The width varies from 500mm to about 800mm and the height is about 400mm.
I was going to create a brick and mortar retaining wall for the garden bed and have a small pond in one section. 
My question is this:
If I were to extend the length of the pond and make it the full 400mm deep and turn it into a full blown fish pond (with bigger fish), would I need a stronger wall?

----------


## Oldsaltoz

A concrete filled block wall will be strong enough, you could us a decorative block or put a brick wall in front to hide standard blocks. 
It will need waterproofing, a drain pipe and and an overflow pipe, anything 0ver 400 mm deep should be fenced.
Good luck.  :Smilie:

----------


## alsocass

> anything 0ver 400 mm deep should be fenced.
> Good luck.

  Thanks I was wondering about that one. We were planning a cover (ie something like this http://www.justcovers.com.au/pond_sa...FZGCpAod2A7u0w) to prevent our kids getting into the pond, and the area is already fully fenced (though I am not sure if it is to pool safety standards)... better look up the council regulations first!

----------


## Moondog55

have been thinking about this; why not rotate the fish ponds as part of your whole garden set-up?
If you decide to use water tanks as raised garden beds they would hold quite a lot of fish. While curved concrete walls are strong and self supporting it is usually easier to build straight walls and straight walls are easier to build lids for.  Butyl rubber as a liner perhaps?

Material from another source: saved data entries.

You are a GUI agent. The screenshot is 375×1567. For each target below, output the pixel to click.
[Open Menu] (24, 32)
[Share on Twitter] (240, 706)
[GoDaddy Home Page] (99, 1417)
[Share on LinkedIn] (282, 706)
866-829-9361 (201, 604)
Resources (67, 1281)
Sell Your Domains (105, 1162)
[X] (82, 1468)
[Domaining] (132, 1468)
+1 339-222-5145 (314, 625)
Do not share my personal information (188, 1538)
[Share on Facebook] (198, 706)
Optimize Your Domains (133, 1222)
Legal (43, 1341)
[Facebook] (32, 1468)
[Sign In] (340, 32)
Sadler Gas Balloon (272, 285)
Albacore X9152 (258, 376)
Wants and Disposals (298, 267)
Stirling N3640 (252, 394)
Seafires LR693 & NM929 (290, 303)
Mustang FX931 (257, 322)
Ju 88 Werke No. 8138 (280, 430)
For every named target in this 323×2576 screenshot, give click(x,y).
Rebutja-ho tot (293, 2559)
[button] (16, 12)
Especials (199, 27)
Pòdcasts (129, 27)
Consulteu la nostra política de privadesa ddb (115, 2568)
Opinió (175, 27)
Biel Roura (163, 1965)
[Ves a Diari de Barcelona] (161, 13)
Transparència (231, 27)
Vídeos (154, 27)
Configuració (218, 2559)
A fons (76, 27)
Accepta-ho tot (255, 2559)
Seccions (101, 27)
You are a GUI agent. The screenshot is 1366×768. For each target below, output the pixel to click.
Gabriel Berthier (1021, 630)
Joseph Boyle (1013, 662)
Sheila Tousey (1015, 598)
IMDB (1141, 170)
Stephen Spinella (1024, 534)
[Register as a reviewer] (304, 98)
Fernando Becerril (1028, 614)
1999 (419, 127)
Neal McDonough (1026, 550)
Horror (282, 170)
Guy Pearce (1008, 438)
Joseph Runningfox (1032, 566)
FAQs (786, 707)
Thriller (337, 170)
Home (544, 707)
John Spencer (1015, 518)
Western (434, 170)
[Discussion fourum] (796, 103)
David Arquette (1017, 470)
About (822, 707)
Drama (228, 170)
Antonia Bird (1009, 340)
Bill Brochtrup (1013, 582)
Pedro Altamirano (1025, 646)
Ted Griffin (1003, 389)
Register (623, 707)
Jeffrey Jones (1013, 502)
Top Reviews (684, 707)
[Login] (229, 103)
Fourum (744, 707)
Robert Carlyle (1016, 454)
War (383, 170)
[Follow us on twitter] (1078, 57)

Remember that for fish the water needs to be aerated so pumps will be needed

----------


## alsocass

> have been thinking about this; why not rotate the fish ponds as part of your whole garden set-up?

  Now that is an interesting idea (and a lot of work given the garden is on a two week rotation). We are planning to install two slimline water tanks at either end of the border garden, we are playing with the idea of having the fish tank filtering via one of the tanks. So it will aerate the fish tank, as well as providing a tank full of nutrient loaded water for watering the garden beds.  
Overall I am hesitating a bit because of safety fears, delaying the ponds. I know it would be covered and should be inpenetrably by kids... but I still hate the thought.

----------